The Vietnam legacy of calling our warriors "baby-killers" has resulted in a false hero worship that confuses, and even infuriates combat veterans from this war. While I am glad we are erring on the side of hero, I still believe it distorts the truth about war, killing and the long journey home. The truth is that our warriors are somewhere in between the baby-killer and the hero.

The men and women who fight our wars carry the wounds of war in their bodies and in their souls. They go to war as children and come home old beyond their years. They walk among us and pretend to be normal, until they remember what they did or didn't do in their little slice of the war. I know this because I am one of them, and as their chaplain, I carry their stories.

When soldiers come home from war they are often counseled to be careful about what they tell family and friends about their experience. I told soldiers to say, when asked about Iraq, "I don't want to talk about it." Offended, the family member will usually say, "Why?" I told them to say, "You wouldn't understand." I am only recently beginning to understand why this was good advice.

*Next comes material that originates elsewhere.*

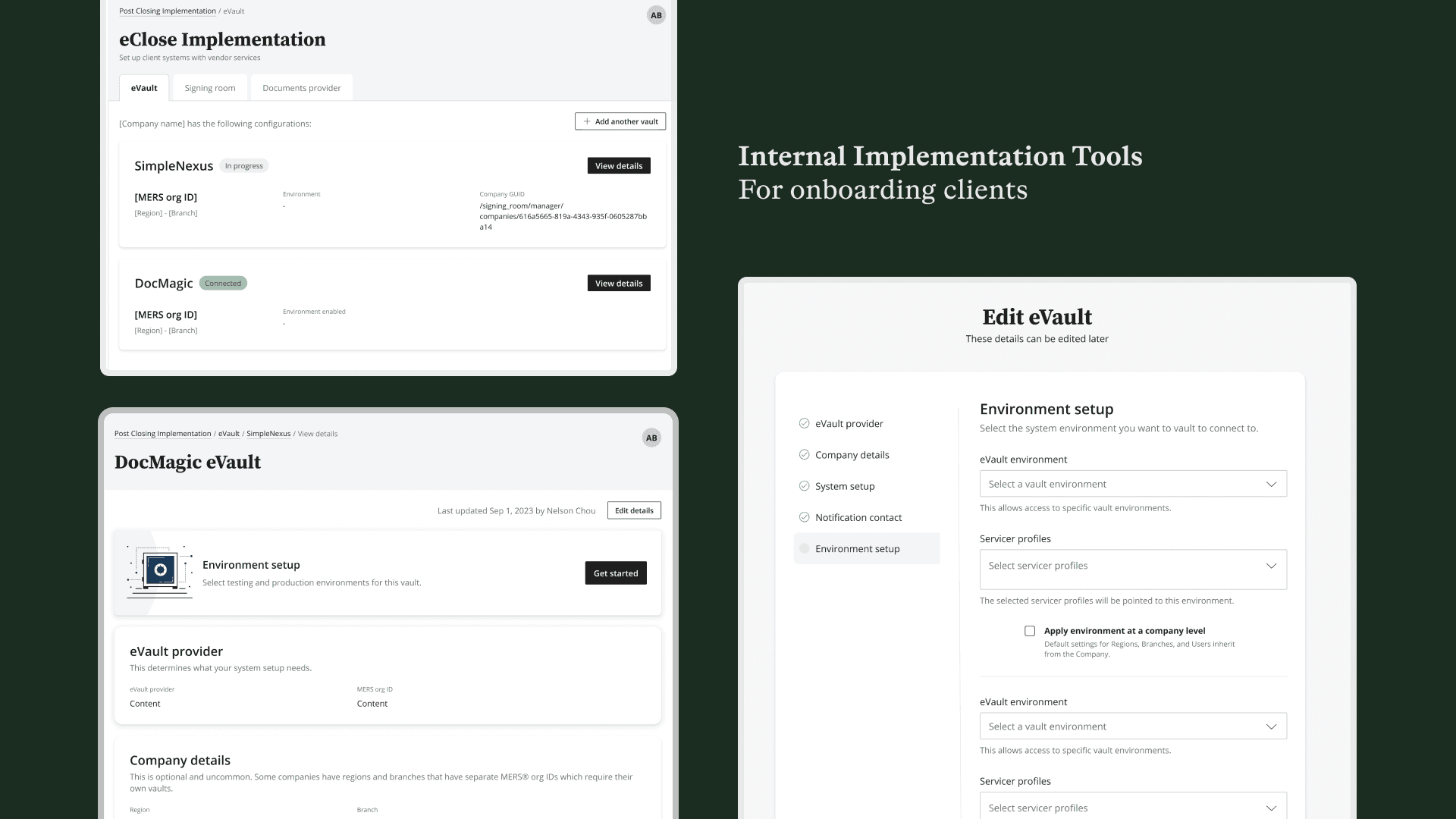
Task: Click the checkmark icon beside eVault provider step
Action: tap(804, 424)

The stories that haunt soldiers are the stories of their own failures. The failure to protect their friends and subordinates from injury or death haunts soldiers, especially leaders. In combat, things happen so fast and with such force and violence that the memory of the event is burned in the mind. As that event is rehearsed in slow motion again and again, the soldier sees his failure to save his friend in slow motion. He will never tell this story of failure to his family. When this story plays on the secret youtube of the mind, he doesn't feel like a hero. Calling him one just sounds strange.

The men and women of our armed forces are very brave. When the explosion goes off and everyone runs away, our warriors turn and move towards the blast. At a very young age they cross the line of death, the line where they know how they will die. They wake up in the dark, prepare their equipment, and gather in a circle to smoke, pray, and go over the mission. Then they roll out in armored vehicles, outside the wire, to face the grim lottery of combat. After they come home, most of them have moments when they wish they could be back in Iraq or Afghanistan. Life was tough, but simple, and they have never felt the kind of camaraderie since their plane landed in Dallas or Atlanta. They are very brave, but don't call them heroes, or you will never help them. What you will do is demonstrate to combat veterans that the world they call home does not understand them anymore.

What can we do? How can we welcome them home from war, even if they have been home for years? They went to war on our behalf, in our name, even if we were opposed to the war. The Veterans Administration is doing an excellent job of caring for our returning warriors. I have received healthcare and counseling from the VA, and I am very glad they have the resources to help me and my brothers and sisters. But when we honor veterans publicly, when the patriotic music plays, when we call on them to stand while we clap, they are thinking of their dead friends. If you know one, ask about her dead friends. Help her remember them rightly. You will show them you love her, which is all you can ever do.

We also need to offer cleansing rituals to our returning warriors, just as Native American communities did after battle. They have moral injuries that require moral restoration, and we are beginning to recognize this as a nation and offer this moral cleansing to combat veterans in sweat lodges, mikvas, baptismal fonts, pilgrimages, yoga mats, confession rails, and other places where sins are washed away.

So don't call them heroes, call them warriors, because that is what they are. They have done things in our name that haunt them. They have witnessed the crude indifference of war and death on our behalf. We need these warriors to tackle problems here at home, and before they can do this they need cleansing, forgiveness and reconciliation.